Goal a> In the records, print again every line from the one containing "Viewport: 1146px width, 687px height." up to and including the final line of the records, omitting the pictures.

======== Document segment

What's wrong with using stackiverflow and other projects on github etc to model your own project on so you don't reinvent the wheel.

Your phrased it in a negative light but what's the alternative?

Probably a non-lazy by default Haskell

Scala is already popular, but it's limited by the JVM

You will see popular languages are finally adding haskell features such as HKT, soon they will see what waste their syntax is doing

This already happens with C# and F#, on the things that achieve the same thing, F# is way easier to understand and doesn't get in your way

You can, but copy/pasting is considered a taboo for programmers, and I assume he is making a joke about people who go to these places being copy/pasters.

Really if you want to be a good programmer you need to read books or maybe take a class or two on the subject. But for hobby coders stackoverflow and the like are fine.

C

You're not wrong, but being an art major will make you even LESS employable than the devs you're laughing at.

It's like you niggers don't even know what art is. It's like people who learn philosophy in school.

Node.JS on rails

There's a difference between someone wanting to get a little help with implimenting something the first time and copy/pasing everything off of the Internet, the second group being the smallest.

This is, of course, only in legitimate comunities. Let's not forget the Node.JS string padding debacle where nobody in the community was competent enough to work with strings and just relied on some dude's 15LOC library to do it for them. He fucked up one day, pushed out a bad update and took out 2/3rds of all NodeJS on the market.

Unsage

Once again Holla Forums talking about things they have no idea about.

================
======== Records provided

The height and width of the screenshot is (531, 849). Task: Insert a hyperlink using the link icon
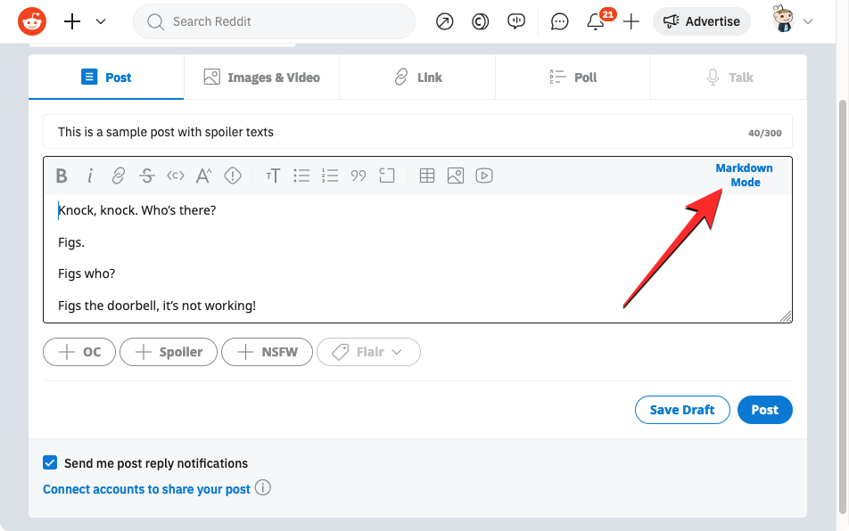point(118,176)
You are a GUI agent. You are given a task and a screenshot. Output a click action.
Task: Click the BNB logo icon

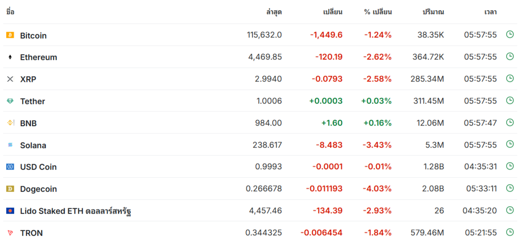coord(10,123)
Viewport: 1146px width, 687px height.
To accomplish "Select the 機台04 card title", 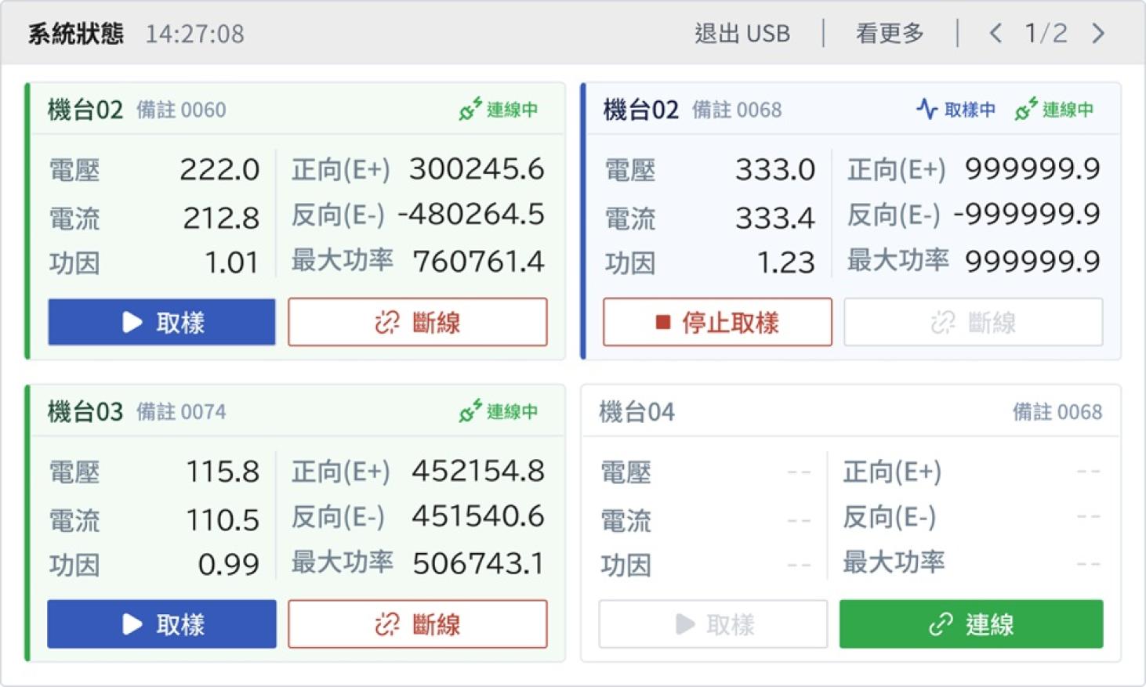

================

Goal b> Proceed with the forum discussion about programming, starting after its last line.

Exercise output a>
Viewport: 1146px width, 687px height.
To accomplish "Select the 機台04 card title", 

Exercise output b>
First pushing a bad update has very little chance to take out anything, when you specify a dependency with npm, you lock it at a specific version.

Second, that's just not what happened. The guy asked npm to delete all of his packages because of a different he had with them (TL;DR, the guy got upset after they hijacked one of his packages because it shared the name of a company and that company wanted it).

And third, JavaScript has no printf, so it is indeed a legitimate thing to do to use a premade function to pad a string instead of recoding it yourself, however trivial it might be.

everything will be coded in javascript

Jesus christ...

Scala is going native with LLVM, not limited by the JVM anymore.
scala-native.org/

Poolang

if (💩 in 🚽) { return;}else{ 🚽[💩] = [💩]; return 🚽;}

A nice touch.

C#, Javascript, whatever androids sdk is called, MIT scratch, and the first programming language based on the linguistics of hindi.

I don't get why people think functional languages are hard.
Haskell is not that much harder than Python.

You vastly underestimate how stupid people are.

True, but you can complicate Haskell more than necessary with lots of theory that throws people off. More so than any other language I would argue.

No, on the contrary, the same complicated concepts will look simpler in Haskell than in other languages, and that's precisely why people tend to do it more often (and also because the whole culture around the language fosters research and experimentation).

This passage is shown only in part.